Rating: 4.5/5 and 3.5/5
“Nice for What” — Drake
To say that 2018 has been Drake’s year would be an understatement. The Canadian hip-hop star landed another No. 1 hit of his career with “God’s Plan” (2018), a feel-good hit discussing his success. While the track is decent, it pales in comparison to “Nice for What,” Drake’s most original and freshest-sounding hit in years.
Sonically, the track makes the genius choice of drawing up bounce music — a style of New Orleans hip-hop built around a call-and-response technique — to create a party anthem for the ages. The song’s lyrics reinforce this for good measure, brilliantly sampling Lauyrn Hill’s “Ex-Factor” (1998). As a result, the chorus of “Nice for What” is built around the bridge from Hill’s original song, as she lets loose with, “Care for me, care for me, you said you’d care for me / There for me, there for me, said you’d be there for me.” With the track already debuting at No. 1, it seems that Drake is on a hot streak this year.

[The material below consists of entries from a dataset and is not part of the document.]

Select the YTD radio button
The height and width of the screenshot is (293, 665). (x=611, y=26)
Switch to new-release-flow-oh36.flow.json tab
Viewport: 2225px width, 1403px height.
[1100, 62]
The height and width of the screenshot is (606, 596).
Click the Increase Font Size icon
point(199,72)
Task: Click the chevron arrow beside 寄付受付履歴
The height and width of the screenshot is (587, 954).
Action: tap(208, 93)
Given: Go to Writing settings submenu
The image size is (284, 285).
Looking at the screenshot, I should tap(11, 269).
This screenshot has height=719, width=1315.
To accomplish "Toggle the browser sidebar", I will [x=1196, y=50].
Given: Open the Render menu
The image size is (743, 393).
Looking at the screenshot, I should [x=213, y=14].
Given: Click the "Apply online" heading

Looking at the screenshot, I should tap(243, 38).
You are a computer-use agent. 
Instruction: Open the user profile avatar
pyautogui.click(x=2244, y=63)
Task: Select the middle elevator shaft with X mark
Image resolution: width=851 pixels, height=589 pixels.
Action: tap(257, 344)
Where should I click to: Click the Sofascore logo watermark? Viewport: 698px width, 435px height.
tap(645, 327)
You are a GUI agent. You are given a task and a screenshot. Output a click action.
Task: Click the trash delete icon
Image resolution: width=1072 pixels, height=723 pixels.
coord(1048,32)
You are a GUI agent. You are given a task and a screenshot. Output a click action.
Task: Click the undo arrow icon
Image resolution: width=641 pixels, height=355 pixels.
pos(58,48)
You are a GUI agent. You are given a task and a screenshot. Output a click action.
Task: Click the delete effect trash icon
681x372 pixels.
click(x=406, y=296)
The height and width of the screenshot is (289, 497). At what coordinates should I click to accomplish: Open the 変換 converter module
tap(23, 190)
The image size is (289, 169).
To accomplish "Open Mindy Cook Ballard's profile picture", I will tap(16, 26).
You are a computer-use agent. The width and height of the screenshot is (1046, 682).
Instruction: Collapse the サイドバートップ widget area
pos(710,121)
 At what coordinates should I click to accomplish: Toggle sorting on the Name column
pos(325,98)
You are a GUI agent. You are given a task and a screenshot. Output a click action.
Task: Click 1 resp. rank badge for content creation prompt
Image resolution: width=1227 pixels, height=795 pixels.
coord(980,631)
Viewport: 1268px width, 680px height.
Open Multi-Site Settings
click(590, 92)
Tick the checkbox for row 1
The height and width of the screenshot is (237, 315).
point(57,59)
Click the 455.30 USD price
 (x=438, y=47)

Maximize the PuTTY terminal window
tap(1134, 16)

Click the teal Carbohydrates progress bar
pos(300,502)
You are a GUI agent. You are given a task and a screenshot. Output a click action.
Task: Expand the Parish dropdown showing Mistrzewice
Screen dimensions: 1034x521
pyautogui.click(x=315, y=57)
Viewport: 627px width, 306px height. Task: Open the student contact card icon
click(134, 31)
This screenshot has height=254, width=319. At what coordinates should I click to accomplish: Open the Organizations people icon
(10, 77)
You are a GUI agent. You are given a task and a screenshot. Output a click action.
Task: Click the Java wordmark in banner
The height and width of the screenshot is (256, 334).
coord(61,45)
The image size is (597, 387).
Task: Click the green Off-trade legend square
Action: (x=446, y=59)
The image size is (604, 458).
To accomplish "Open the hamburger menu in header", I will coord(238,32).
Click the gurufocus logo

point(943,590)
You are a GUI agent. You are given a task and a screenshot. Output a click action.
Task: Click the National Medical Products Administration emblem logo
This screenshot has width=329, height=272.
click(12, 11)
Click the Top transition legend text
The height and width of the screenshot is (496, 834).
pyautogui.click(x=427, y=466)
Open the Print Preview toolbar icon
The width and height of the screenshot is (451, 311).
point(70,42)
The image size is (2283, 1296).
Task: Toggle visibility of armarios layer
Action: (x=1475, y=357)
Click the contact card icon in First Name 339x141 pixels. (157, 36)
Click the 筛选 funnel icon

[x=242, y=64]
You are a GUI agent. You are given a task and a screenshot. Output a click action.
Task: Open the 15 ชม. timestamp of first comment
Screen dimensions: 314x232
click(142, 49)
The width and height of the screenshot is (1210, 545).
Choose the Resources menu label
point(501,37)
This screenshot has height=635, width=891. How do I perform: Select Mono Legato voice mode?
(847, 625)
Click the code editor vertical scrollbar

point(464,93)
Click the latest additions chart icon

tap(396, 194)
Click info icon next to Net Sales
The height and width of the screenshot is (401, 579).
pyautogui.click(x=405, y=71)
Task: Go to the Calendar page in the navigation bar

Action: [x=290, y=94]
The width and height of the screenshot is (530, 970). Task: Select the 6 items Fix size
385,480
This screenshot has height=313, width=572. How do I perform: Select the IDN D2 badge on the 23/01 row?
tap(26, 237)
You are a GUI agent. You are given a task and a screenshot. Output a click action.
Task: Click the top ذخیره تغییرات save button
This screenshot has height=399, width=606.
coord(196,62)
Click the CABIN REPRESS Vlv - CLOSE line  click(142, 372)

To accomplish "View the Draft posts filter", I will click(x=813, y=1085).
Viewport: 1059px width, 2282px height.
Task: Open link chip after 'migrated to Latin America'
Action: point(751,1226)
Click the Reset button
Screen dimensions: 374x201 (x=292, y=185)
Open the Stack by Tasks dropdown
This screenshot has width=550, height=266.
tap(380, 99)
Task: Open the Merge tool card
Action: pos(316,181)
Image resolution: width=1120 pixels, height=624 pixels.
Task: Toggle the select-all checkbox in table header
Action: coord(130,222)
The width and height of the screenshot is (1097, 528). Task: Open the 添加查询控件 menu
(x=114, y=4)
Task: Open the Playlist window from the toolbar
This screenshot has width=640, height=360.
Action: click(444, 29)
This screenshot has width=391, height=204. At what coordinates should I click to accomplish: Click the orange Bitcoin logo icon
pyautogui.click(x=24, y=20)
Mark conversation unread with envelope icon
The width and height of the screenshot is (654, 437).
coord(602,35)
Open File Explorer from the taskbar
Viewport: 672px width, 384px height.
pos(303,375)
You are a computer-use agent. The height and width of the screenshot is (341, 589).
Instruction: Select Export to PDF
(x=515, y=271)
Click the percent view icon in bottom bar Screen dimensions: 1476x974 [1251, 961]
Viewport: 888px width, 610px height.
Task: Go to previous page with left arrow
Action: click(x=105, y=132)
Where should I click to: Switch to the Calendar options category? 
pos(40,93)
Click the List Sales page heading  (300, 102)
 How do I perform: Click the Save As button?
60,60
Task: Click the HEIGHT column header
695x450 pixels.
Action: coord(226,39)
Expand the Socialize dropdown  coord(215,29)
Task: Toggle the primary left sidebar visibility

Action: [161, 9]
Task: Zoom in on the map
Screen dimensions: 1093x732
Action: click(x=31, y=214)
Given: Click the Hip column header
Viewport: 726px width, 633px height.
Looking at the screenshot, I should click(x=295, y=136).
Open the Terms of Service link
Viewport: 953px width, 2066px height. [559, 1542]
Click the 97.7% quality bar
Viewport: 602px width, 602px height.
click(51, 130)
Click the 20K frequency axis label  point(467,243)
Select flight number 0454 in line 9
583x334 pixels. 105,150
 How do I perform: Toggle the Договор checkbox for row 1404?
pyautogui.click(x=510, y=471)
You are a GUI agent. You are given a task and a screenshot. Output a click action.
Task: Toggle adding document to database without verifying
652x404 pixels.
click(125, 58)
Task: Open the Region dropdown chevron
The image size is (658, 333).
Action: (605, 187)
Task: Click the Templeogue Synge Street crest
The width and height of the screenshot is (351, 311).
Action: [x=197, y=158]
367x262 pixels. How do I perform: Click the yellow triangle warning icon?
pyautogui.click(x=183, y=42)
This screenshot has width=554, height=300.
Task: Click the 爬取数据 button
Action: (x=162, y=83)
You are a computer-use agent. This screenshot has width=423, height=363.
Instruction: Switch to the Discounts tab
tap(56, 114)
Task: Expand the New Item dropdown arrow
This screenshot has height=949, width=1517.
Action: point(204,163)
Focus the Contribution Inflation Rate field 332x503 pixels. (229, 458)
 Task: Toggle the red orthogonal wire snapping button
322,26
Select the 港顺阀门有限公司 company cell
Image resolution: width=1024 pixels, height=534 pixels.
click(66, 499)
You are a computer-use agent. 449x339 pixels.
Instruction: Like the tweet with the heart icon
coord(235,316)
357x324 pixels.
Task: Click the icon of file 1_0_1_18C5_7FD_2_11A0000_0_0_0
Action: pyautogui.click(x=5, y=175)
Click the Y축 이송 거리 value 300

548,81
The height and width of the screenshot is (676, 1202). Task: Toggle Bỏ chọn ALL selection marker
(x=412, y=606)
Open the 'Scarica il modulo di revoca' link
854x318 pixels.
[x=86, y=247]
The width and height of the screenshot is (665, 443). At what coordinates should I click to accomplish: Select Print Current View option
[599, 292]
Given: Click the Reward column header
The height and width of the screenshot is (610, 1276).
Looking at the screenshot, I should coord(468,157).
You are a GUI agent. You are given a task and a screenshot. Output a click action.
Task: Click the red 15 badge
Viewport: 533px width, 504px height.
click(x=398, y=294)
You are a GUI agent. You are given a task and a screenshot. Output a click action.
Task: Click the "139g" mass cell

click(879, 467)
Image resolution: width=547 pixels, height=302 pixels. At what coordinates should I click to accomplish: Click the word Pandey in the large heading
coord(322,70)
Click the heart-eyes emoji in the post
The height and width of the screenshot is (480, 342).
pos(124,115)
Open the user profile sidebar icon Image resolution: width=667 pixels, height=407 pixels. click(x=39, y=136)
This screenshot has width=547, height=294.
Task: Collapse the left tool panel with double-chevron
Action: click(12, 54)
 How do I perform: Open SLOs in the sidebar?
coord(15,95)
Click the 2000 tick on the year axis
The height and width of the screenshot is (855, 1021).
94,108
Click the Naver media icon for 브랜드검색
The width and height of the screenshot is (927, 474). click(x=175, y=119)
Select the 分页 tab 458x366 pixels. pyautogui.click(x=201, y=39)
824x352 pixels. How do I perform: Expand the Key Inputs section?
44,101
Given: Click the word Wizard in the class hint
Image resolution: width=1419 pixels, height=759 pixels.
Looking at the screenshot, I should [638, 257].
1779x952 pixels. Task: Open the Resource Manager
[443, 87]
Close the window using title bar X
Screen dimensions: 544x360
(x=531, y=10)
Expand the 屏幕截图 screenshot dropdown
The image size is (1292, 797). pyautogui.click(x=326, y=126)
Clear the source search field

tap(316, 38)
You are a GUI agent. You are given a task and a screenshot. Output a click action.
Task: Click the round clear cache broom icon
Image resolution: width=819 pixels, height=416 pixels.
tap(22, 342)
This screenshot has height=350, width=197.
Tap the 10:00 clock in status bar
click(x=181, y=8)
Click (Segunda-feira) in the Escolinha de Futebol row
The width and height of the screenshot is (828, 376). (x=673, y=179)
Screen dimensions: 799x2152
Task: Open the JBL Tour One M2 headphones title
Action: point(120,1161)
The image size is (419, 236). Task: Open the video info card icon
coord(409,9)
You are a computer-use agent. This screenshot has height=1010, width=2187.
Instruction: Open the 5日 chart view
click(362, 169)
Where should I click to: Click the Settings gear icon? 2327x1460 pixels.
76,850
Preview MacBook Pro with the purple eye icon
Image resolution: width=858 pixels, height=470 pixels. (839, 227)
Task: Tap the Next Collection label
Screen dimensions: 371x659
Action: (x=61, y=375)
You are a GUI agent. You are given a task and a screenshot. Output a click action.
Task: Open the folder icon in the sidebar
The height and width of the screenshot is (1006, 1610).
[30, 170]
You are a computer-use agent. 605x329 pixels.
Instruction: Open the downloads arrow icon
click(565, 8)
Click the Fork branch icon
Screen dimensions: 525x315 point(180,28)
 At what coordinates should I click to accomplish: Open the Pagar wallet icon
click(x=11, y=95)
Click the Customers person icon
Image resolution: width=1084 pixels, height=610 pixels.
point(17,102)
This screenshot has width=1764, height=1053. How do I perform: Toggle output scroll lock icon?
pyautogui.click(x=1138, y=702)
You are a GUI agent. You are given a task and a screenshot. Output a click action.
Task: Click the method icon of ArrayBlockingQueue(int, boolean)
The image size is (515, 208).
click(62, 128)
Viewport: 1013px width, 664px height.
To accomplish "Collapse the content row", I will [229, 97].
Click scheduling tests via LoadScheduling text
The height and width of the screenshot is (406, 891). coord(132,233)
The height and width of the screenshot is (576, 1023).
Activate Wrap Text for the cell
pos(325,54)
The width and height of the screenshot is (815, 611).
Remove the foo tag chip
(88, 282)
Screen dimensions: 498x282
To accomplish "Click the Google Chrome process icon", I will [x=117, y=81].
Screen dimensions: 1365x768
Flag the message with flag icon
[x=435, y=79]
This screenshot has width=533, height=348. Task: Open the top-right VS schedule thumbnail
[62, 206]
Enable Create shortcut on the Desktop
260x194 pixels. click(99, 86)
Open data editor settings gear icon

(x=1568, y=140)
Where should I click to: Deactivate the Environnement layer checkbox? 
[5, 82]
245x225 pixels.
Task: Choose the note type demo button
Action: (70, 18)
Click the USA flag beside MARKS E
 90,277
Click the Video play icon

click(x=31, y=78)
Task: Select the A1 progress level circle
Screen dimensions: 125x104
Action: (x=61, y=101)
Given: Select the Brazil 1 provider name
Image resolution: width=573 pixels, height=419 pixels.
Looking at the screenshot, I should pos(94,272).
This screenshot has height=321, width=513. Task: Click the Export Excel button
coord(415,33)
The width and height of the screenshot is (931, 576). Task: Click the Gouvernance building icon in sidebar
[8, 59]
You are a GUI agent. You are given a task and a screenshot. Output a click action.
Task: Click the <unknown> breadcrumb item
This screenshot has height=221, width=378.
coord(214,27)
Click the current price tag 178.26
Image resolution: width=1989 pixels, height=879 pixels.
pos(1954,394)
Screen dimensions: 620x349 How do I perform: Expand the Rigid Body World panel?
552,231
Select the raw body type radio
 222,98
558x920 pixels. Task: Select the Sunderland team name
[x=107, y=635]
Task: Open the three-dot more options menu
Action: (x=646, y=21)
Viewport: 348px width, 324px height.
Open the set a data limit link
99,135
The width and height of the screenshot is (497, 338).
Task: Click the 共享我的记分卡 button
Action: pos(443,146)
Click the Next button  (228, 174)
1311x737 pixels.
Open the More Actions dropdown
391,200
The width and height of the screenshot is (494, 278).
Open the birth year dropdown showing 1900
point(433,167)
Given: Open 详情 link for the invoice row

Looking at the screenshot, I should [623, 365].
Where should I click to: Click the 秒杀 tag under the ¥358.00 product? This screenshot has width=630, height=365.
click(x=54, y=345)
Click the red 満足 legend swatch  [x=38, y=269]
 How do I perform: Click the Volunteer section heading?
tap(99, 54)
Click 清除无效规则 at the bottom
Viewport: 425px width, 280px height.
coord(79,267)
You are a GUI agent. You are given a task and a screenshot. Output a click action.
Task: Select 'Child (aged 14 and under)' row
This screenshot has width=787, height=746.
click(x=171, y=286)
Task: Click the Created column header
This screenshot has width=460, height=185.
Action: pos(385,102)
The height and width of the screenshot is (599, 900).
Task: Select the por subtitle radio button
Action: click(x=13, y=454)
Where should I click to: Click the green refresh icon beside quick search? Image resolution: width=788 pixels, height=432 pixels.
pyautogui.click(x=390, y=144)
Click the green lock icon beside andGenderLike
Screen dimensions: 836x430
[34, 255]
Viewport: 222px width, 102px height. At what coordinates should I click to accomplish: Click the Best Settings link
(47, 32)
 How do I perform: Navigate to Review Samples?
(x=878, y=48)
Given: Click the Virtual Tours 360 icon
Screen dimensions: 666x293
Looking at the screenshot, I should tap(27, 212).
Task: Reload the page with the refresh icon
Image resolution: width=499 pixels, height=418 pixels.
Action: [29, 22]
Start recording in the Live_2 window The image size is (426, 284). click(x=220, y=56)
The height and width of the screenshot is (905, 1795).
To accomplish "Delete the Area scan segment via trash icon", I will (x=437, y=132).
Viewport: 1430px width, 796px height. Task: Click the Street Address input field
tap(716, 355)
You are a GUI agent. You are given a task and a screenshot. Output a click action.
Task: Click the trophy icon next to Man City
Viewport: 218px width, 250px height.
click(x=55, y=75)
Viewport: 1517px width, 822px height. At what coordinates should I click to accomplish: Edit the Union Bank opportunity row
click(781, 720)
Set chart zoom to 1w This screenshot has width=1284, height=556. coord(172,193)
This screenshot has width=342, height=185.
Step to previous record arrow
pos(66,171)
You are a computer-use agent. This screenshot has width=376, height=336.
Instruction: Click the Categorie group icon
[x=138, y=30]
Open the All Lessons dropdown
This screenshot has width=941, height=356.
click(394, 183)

“One Kiss” — Calvin Harris with Dua Lipa
Floorfiller, which refers to simple dance music that excites the audience, is never a bad thing when released by Scottish DJ Calvin Harris. On “One Kiss,” his collaboration with the It Girl of 2018, Dua Lipa, this rule holds up.
Returning to the house-inspired sound that made Harris so popular in the first place, “One Kiss” is a decent dance tune that is built around the simple refrain of Lipa cooing, “One kiss is all it takes / Fallin’ in love with me / Possibilities / I look like all you need.” While the track fails to excite like Harris‘s landmark collaboration, “This Is What You Came For” with pop icon Rihanna, it does the trick and will definitely be featured on any party playlist for the foreseeable future.